■ GOAL OF THE EXERCISE:
From the first line to the last, copy the material exactly.

■ ■ ■ ■

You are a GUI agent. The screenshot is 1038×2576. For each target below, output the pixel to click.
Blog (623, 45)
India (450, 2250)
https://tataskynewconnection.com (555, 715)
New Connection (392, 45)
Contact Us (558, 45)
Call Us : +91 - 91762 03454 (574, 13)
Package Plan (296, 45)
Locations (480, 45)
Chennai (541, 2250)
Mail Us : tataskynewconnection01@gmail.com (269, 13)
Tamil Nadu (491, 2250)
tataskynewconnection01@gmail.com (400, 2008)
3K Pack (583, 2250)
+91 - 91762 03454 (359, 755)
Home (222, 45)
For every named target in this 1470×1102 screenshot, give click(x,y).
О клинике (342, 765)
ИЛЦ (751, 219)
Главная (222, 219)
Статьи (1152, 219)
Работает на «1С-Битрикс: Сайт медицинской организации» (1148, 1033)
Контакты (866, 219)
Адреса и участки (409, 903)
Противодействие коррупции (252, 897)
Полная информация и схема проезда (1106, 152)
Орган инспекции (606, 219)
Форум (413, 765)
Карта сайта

■ ■ ■ ■

■ FINISHED EXERCISE:
You are a GUI agent. The screenshot is 1038×2576. For each target below, output the pixel to click.
Blog (623, 45)
India (450, 2250)
https://tataskynewconnection.com (555, 715)
New Connection (392, 45)
Contact Us (558, 45)
Call Us : +91 - 91762 03454 (574, 13)
Package Plan (296, 45)
Locations (480, 45)
Chennai (541, 2250)
Mail Us : tataskynewconnection01@gmail.com (269, 13)
Tamil Nadu (491, 2250)
tataskynewconnection01@gmail.com (400, 2008)
3K Pack (583, 2250)
+91 - 91762 03454 (359, 755)
Home (222, 45)
For every named target in this 1470×1102 screenshot, give click(x,y).
О клинике (342, 765)
ИЛЦ (751, 219)
Главная (222, 219)
Статьи (1152, 219)
Работает на «1С-Битрикс: Сайт медицинской организации» (1148, 1033)
Контакты (866, 219)
Адреса и участки (409, 903)
Противодействие коррупции (252, 897)
Полная информация и схема проезда (1106, 152)
Орган инспекции (606, 219)
Форум (413, 765)
Карта сайта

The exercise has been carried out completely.